Production-ready deployment pipeline for NVIDIA Parakeet RNNT speech recognition via Riva ASR with WebSocket streaming.
https://github.com/davidbmar/nvidia-parakeet-ver-5 · public · shipped
A comprehensive infrastructure project that deploys NVIDIA's Parakeet RNNT automatic speech recognition (ASR) model using either NVIDIA NIM containers or traditional Riva servers. It provides a Python-based WebSocket server and client wrapper to enable real-time, low-latency audio transcription with word-level timestamps and confidence scores.

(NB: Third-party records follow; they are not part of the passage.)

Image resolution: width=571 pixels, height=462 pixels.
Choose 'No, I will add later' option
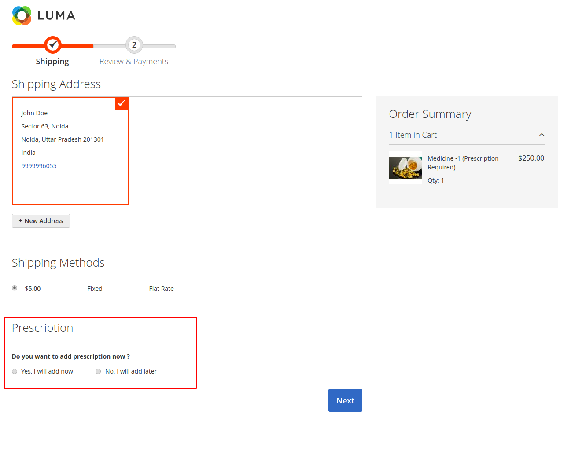click(98, 371)

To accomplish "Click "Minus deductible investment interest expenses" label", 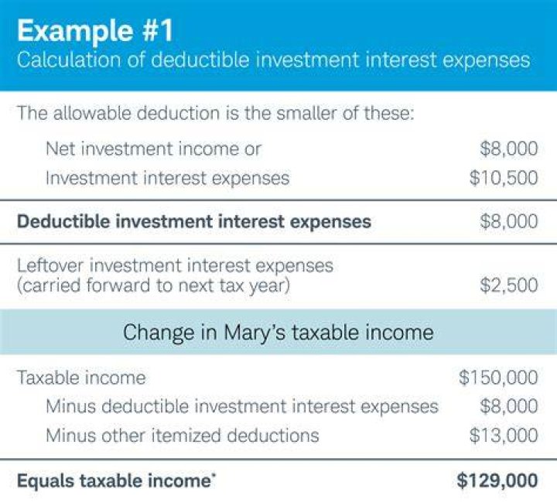I will [242, 406].
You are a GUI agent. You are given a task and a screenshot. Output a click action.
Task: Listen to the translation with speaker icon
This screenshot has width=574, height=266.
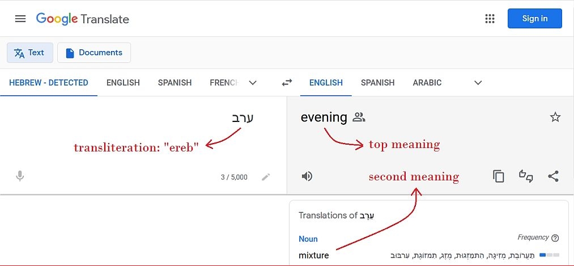(x=307, y=176)
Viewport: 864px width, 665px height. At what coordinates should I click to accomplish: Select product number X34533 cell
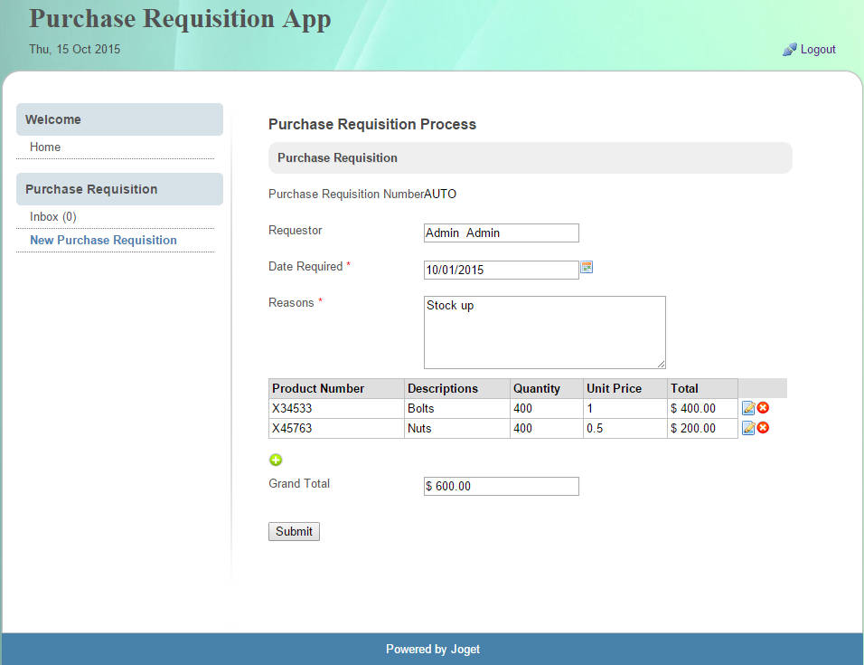292,408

git clone https://github.com/davidbmar/nvidia-parakeet.git cd nvidia-parakeet-3 ./scripts/riva-010-run-complete-deployment-pipeline.sh
flowchart TD
Client["Client Apps<br/>(Browser/Node.js/Python)"] -->|"WebSocket Audio Stream<br/>Port 8443"| WS["WebSocket Server<br/>(FastAPI + RivaASRClient)"]
WS -->|"gRPC Call<br/>Port 50051"| Riva["NVIDIA Riva ASR<br/>(NIM or Traditional)<br/>Parakeet RNNT Model"]

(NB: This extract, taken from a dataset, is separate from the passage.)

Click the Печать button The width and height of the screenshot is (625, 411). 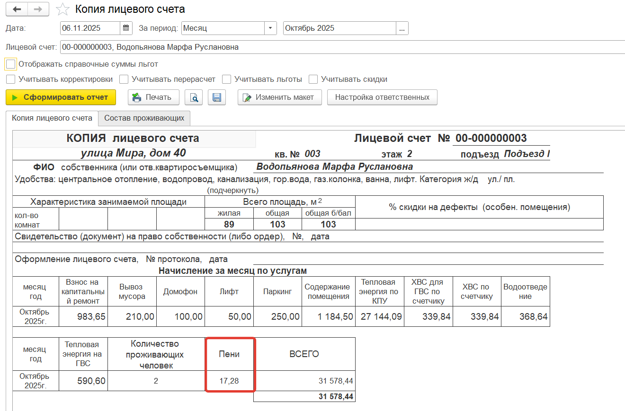(153, 97)
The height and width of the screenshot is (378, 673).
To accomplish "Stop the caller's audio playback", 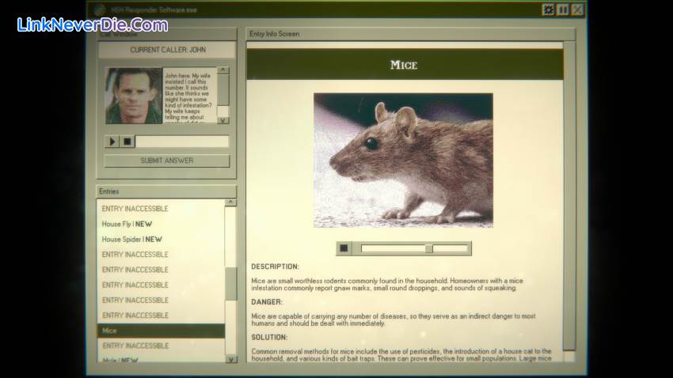I will [127, 142].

Riva -->|"GPU Inference<br/>(Tesla T4/V100)"| GPU["GPU Worker"]
WS -->|"Structured Logs"| Logs["Logging & Monitoring<br/>(./logs/)"]
subgraph Deployment
WS
Riva
GPU
end
The system is built on Python 3.10+ and uses FastAPI for the WebSocket server interface. It integrates with NVIDIA Riva ASR via gRPC (port 50051) or HTTP (port 8000) using a custom `RivaASRClient` wrapper that supports both real GPU-accelerated inference and mock modes. Deployment is managed through Bash scripts targeting AWS EC2 GPU instances (g4dn.xlarge), handling driver installation, Docker/NVIDIA Container Runtime setup, and security group configuration.
sequenceDiagram
participant C as Client App
participant W as WebSocket Server
participant RC as RivaASRClient
participant R as NVIDIA Riva ASR
C->>W: Connect WebSocket (ws://.../ws/transcribe)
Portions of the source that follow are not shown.